>From 19f5733988c75732a6fd4612c822fa99f05ed9ab Mon Sep 17 00:00:00 2001
From: Kyotaro Horiguchi <horiguchi.kyotaro@lab.ntt.co.jp>
Date: Thu, 6 Aug 2015 17:31:20 +0900
Subject: [PATCH 3/6] Make use of multivariate coefficeient in estimation of
 clauselist.

This is rather simple but walks on whole clauselist to collect column
information..
---
 src/backend/optimizer/path/clausesel.c | 100 +++++++++++++++++++++++++++++++++
 1 file changed, 100 insertions(+)

diff --git a/src/backend/optimizer/path/clausesel.c b/src/backend/optimizer/path/clausesel.c
index dcac1c1..b28c271 100644
--- a/src/backend/optimizer/path/clausesel.c
+++ b/src/backend/optimizer/path/clausesel.c
@@ -14,8 +14,15 @@
  */
 #include "postgres.h"
 
+#include "access/genam.h"
+#include "access/heapam.h"
+#include "access/htup_details.h"
+#include "catalog/indexing.h"
+#include "catalog/pg_class.h"
 #include "catalog/pg_operator.h"
+#include "catalog/pg_mvcoefficient.h"
 #include "nodes/makefuncs.h"
+#include "nodes/nodeFuncs.h"
 #include "optimizer/clauses.h"
 #include "optimizer/cost.h"
 #include "optimizer/pathnode.h"
@@ -43,6 +50,96 @@ static void addRangeClause(RangeQueryClause **rqlist, Node *clause,
 			   bool varonleft, bool isLTsel, Selectivity s2);
 
 
+static bool
+collect_collist_walker(Node *node, Bitmapset **colsetlist)
+{
+	if (node == NULL)
+		return false;
+	if (IsA(node, Var))
+	{
+		Var *var = (Var*)node;
+
+		if (AttrNumberIsForUserDefinedAttr(var->varattno))

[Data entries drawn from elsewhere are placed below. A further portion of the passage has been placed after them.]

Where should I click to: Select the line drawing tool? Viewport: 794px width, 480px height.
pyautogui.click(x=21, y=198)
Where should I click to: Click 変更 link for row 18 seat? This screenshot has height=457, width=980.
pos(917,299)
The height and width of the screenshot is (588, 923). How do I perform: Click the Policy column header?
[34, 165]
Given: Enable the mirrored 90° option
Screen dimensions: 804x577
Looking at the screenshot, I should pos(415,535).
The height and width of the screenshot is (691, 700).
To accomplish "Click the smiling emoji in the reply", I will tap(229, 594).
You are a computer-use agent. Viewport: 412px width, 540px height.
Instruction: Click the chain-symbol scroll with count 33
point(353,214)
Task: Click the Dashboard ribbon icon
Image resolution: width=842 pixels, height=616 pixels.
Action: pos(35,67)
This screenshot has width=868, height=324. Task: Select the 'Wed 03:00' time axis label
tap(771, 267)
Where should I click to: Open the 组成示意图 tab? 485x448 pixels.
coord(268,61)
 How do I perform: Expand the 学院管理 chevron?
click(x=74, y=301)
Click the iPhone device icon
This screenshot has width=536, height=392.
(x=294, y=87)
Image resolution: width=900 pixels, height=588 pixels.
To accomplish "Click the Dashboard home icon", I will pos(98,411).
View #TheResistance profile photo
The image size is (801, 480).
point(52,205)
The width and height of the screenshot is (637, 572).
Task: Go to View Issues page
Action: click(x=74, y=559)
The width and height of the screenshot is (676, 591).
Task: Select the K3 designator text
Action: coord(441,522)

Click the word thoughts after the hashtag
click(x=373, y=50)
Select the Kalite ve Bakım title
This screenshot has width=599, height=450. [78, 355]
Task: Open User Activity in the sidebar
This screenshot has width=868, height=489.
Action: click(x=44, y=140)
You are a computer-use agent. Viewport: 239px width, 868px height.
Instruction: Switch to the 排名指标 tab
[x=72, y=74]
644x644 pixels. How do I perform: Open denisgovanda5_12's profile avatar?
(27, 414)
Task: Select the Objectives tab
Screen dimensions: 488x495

+			colsetlist[var->varno] = 
+				bms_add_member(colsetlist[var->varno], var->varattno);
+	}
+	return expression_tree_walker(node, collect_collist_walker,
+								  (void*)colsetlist);
+}
+
+/* Find multivariate distinctness coefficient for clauselist */
+static double
+find_mv_coeffeicient(PlannerInfo *root, List *clauses)
+{
+	int relid;
+	ListCell   *l;
+	Bitmapset **colsetlist = NULL;
+	double mv_coef = 1.0;
+
+	/* Collect columns this clauselist on */
+	colsetlist = (Bitmapset**)
+		palloc0(root->simple_rel_array_size * sizeof(Bitmapset*));
+
+	foreach(l, clauses)
+	{
+		RestrictInfo *rti = (RestrictInfo *) lfirst(l);
+
+		/* Consider only EC-related clauses */
+		if (rti->left_ec && (rti->left_ec == rti->right_ec))
+		{
+			if (IsA(rti, RestrictInfo))
+				collect_collist_walker((Node*)rti->clause, colsetlist);
+		}
+	}
+
+	/* Find pg_mv_coefficient entries match this columlist */
+	for (relid = 1 ; relid < root->simple_rel_array_size ; relid++)
+	{
+		Relation mvcrel;
+		SysScanDesc sscan;
+		ScanKeyData skeys[1];
+		HeapTuple tuple;
+		
+		/* at least two colums required for on rel*/
+		if (bms_num_members(colsetlist[relid]) < 2) continue;
+
+		/* tables other than ordinary ones have no mv statistics */
+		if (root->simple_rte_array[relid]->rtekind != RTE_RELATION ||
+			root->simple_rte_array[relid]->relkind != RELKIND_RELATION)
+			continue;
+
+		ScanKeyInit(&skeys[0],
+					Anum_pg_mvcoefficient_mvcreloid,
+					BTEqualStrategyNumber, F_OIDEQ,
+					ObjectIdGetDatum(root->simple_rte_array[relid]->relid));
+		
+		mvcrel = heap_open(MvCoefficientRelationId, AccessShareLock);
+		sscan = systable_beginscan(mvcrel, MvCoefficientIndexId, true,
+								   NULL, 1, skeys);
+		while (HeapTupleIsValid(tuple = systable_getnext(sscan)))
+		{
+			int i;
+			Bitmapset *mvccols = NULL;
+			Form_pg_mvcoefficient mvc =
+				(Form_pg_mvcoefficient) GETSTRUCT (tuple);
+			
+			for (i = 0 ; i < mvc->mvcnattrs ; i++)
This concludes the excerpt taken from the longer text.